Identifing perfect squares and calculating square roots..
 

Does anyone know any tests to determine
if a number is the square of an integer (whole number) or
that the square root of the number will be an integer
without having to do the square root ?

Or any tests to eliminate the number ?

I believe numbers with this property ( the square root is whole number )
are called perfect squares.

For example 49 is 7 squared but 51 doesn't have a integer square root.
The numbers to be used are hundreds or thousands of digits long
so they are too large to fit in the types readily available
in most programming languages.

The following tests can rule numbers out or identify them as possible squares.

Tests I am aware of are:
given an integer n
(n mod 4) in [0,1]
that is n divided by 4 has a remainder of either 0 or 1
is a necessary test to have a whole number square root
( so it is a possible perfect square ),
but if the remainder is 2 or 3 it can be ruled out.

The four mod tests:
(n mod 4) in [0,1]
(((n mod 9) + 8) mod 9) + 1 in [1,4,7,9] or rewritten 1 + ((n - 1) mod 9) in [1,4,7,9]
(n mod 5) in [0,1,4]
(n mod 7) in [0,1,2,4]


Another is using the last four digits of n
if it is in a list of 1044 numbers, it is a possible square,
if not, then n is ruled out.

The list is computed as follows:
Take the integers 0 to 9999,
for each number square it, mod by 10000, add to the list.
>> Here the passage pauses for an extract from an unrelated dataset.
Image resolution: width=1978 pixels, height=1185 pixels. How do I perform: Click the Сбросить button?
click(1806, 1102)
For example if n ends in 6241 ( in the list ) it is a possible square,
but if it is 5347 ( not in the list ) it can be ruled out.
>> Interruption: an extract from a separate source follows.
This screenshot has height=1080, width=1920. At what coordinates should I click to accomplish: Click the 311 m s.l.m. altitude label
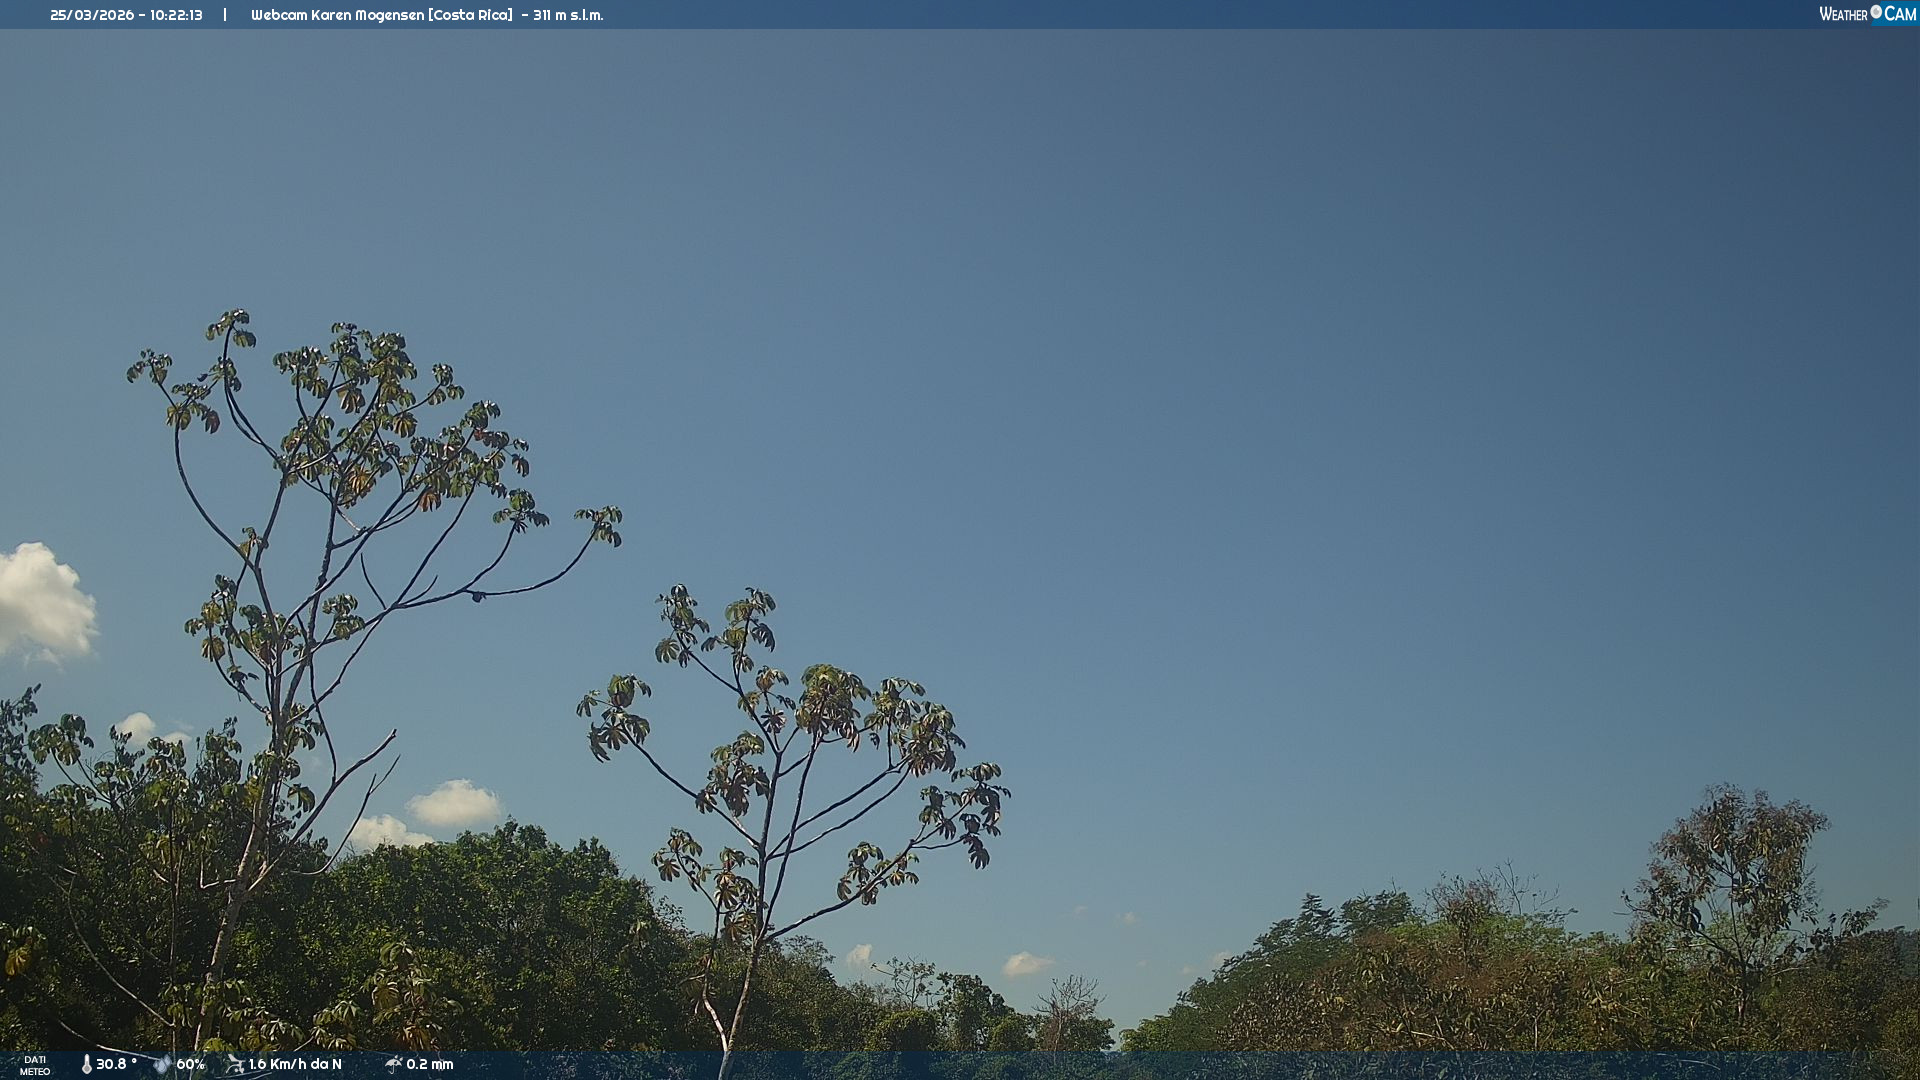568,15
Using the list can rule out almost 90 percent of the numbers and is
very quick using a lookup on a precomputed list.

Using the four mod tests can get another 9 percent at best but it is much slower.

That still leaves at least 1 percent that have to have a square root done.

That brings up a second question, an efficient way of doing square roots.
I have one (inefficient) that needs 6 multiplies, compares, conversions
per digit of the resulting square root.

If the number is 50 digits long the square root is 25 digits long,
so the 25 digit number (or its earlier 25 digit approximations)
have been squared and compared and converted 150 times.

About 16 digits can be done by converting the first 15 or 16 digits
of the number to a floating point number and using the square root
function but then the previous technique has to be used.

Haven't found any more tests
(to eliminate or confirm a perfect square)
but have found another (better) square root algorithm.

Found a description of the algorithm on a page using lisp/scheme.

Doesn't need conversions, the result is already stored
in the large integer type.

n is the number to do the square root on
ub is the upper bound
lb is the lower bound
av is the average
sr is the square root

ub = n + 1;
lb = 0;

done = false;
repeat
av = (ub + lb) div 2;
if av*av == n then
sr = av;
done = true;
end
else
if av*av < n then
lb = av;
else
ub = av;

if not done then
if ub == (lb + 1) then
sr = lb;
done = true;
end;
until done;

i don`t know if it helps but if every n^2 that isn`t divisible by 2 is divisible by 8 if you substract 1..
or somone probably would say the same like this:
(((2n+1)^2)-1)==0 mod 8

but i think you allready had better test with mod 4..